Knowledge distillation

Last updated April 21, 2024

In machine learning, knowledge distillation or model distillation is the process of transferring knowledge from a large model to a smaller one. While large models (such as very deep neural networks or ensembles of many models) have higher knowledge capacity than small models, this capacity might not be fully utilized. It can be just as computationally expensive to evaluate a model even if it utilizes little of its knowledge capacity. Knowledge distillation transfers knowledge from a large model to a smaller model without loss of validity. As smaller models are less expensive to evaluate, they can be deployed on less powerful hardware (such as a mobile device).^[1]

Concept of distillation

Transferring the knowledge from a large to a small model needs to somehow teach to the latter without loss of validity. If both models are trained on the same data, the small model may have insufficient capacity to learn a concise knowledge representation given the same computational resources and same data as the large model. However, some information about a concise knowledge representation is encoded in the pseudolikelihoods assigned to its output: when a model correctly predicts a class, it assigns a large value to the output variable corresponding to such class, and smaller values to the other output variables. The distribution of values among the outputs for a record provides information on how the large model represents knowledge. Therefore, the goal of economical deployment of a valid model can be achieved by training only the large model on the data, exploiting its better ability to learn concise knowledge representations, and then distilling such knowledge into the smaller model, that would not be able to learn it on its own, by training it to learn the soft output of the large model.^[1]

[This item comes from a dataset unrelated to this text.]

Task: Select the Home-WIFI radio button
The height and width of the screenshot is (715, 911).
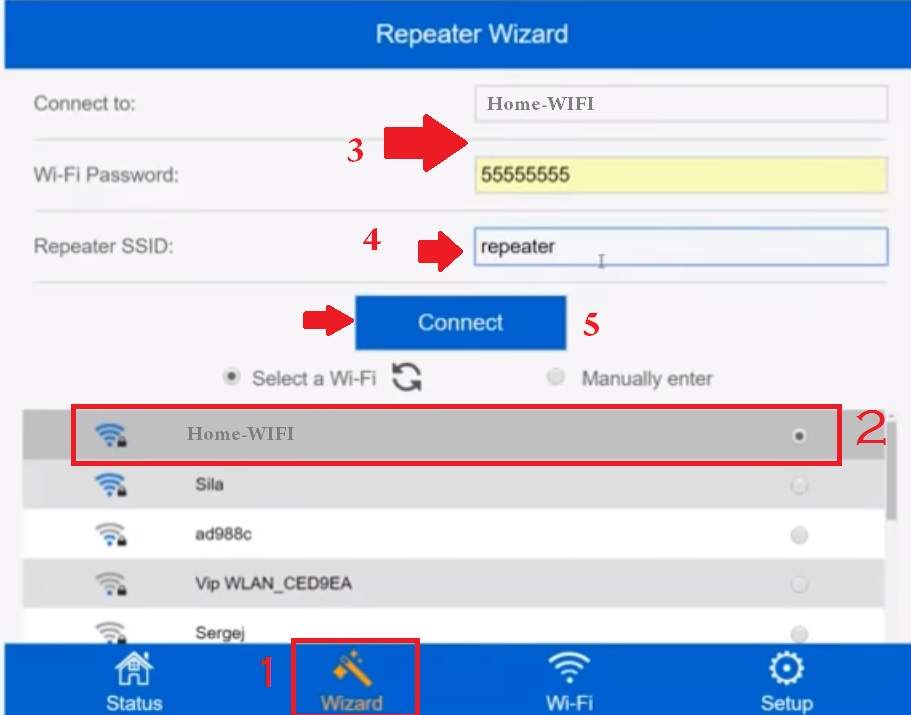Action: (x=799, y=436)
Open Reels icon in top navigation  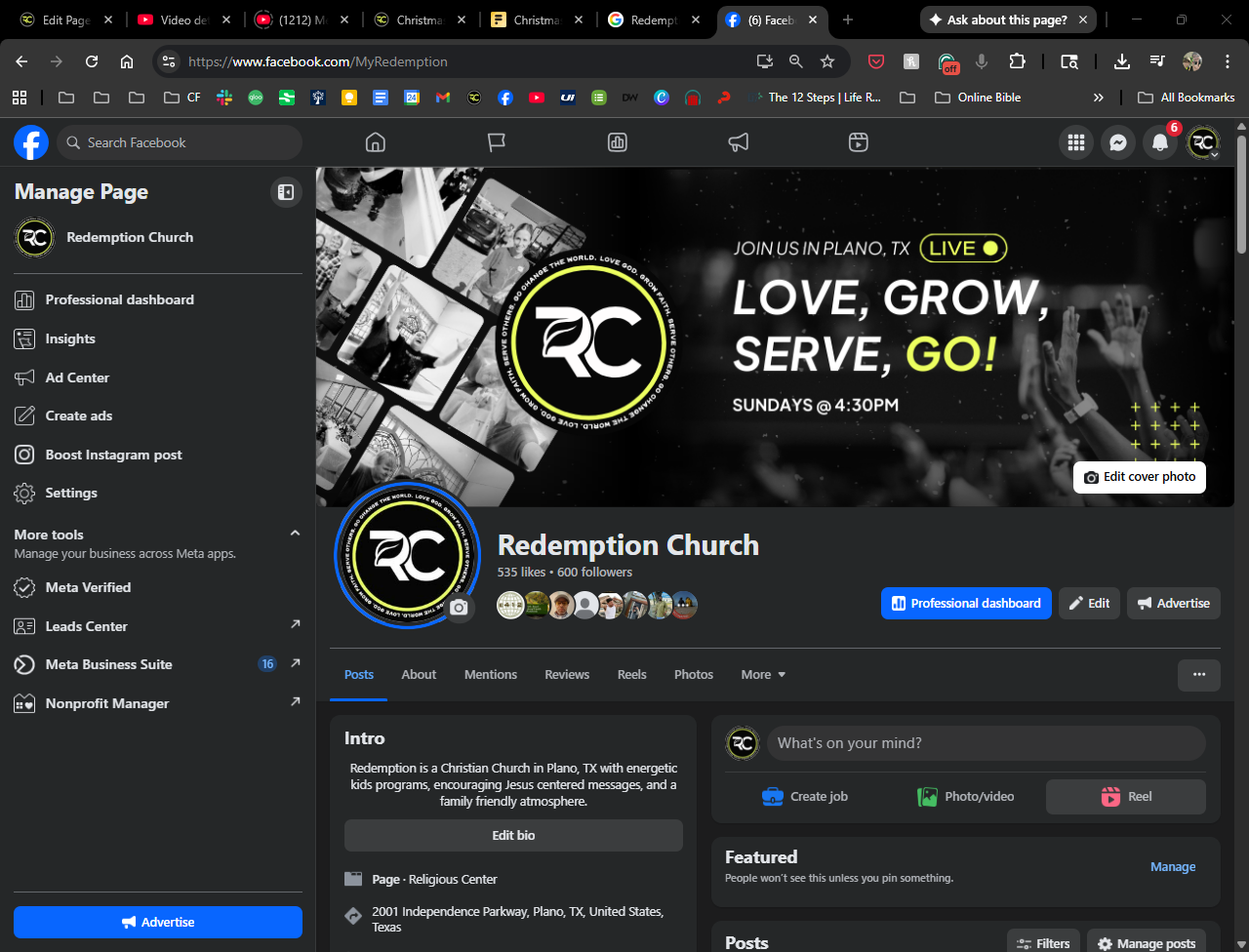859,142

A first example of distilling an artificial neural network into another network dates back to 1992, when Juergen Schmidhuber compressed or collapsed a hierarchy of recurrent neural networks (RNNs) into a single RNN, by distilling a higher level chunker network into a lower level automatizer network.^[6]^[7] This facilitated downstream deep learning.

A related methodology to compress the knowledge of multiple models into a single neural network was called model compression in 2006. Compression was achieved by training a smaller model on large amounts of pseudo-data labelled by a higher-performing ensemble, optimising to match the logit of the compressed model to the logit of the ensemble.^[8] Knowledge distillation is a generalisation of such approach, introduced by Geoffrey Hinton et al. in 2015,^[1] in a preprint that formulated the concept and showed some results achieved in the task of image classification.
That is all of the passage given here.